| Your goal |
Reproduce each of the rows below verbatim, omitting the pictures from your output.

[start]

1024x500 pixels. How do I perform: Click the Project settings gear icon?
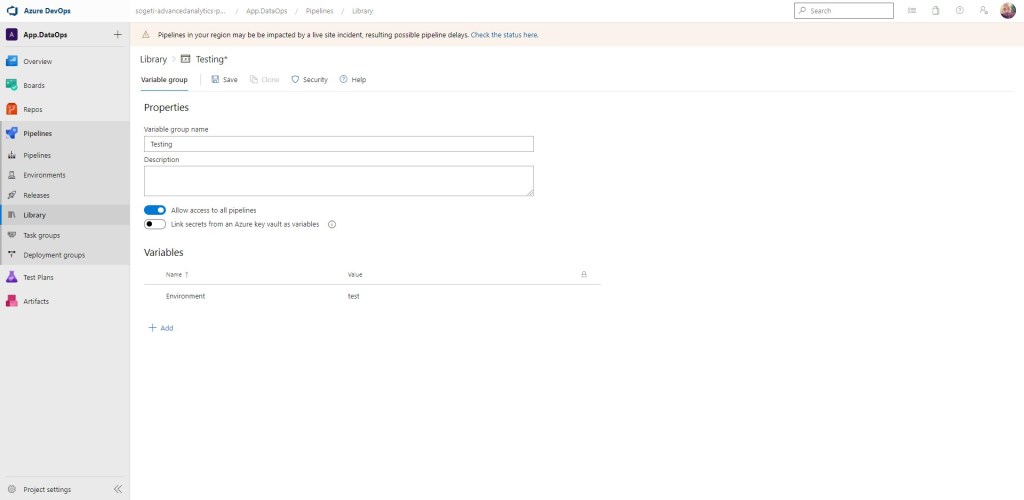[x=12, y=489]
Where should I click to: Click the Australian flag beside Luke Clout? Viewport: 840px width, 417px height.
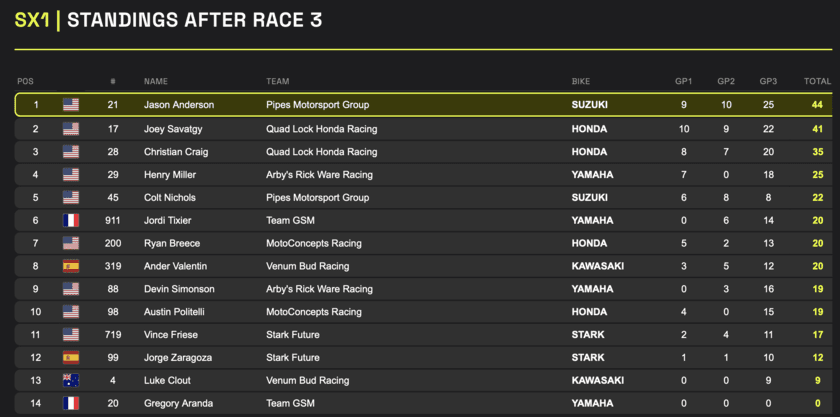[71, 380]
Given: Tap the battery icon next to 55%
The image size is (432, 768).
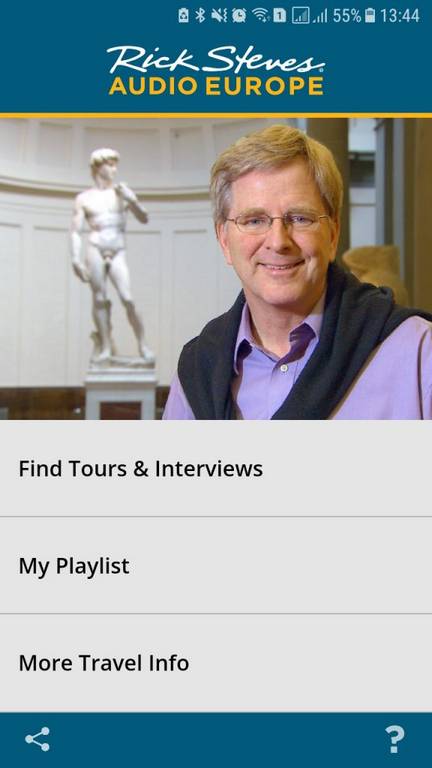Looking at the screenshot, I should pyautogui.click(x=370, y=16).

[end]

| In response |
1024x500 pixels. How do I perform: Click the Project settings gear icon?
[x=12, y=489]
Where should I click to: Click the Australian flag beside Luke Clout? Viewport: 840px width, 417px height.
[71, 380]
Given: Tap the battery icon next to 55%
The image size is (432, 768).
Looking at the screenshot, I should pyautogui.click(x=370, y=16).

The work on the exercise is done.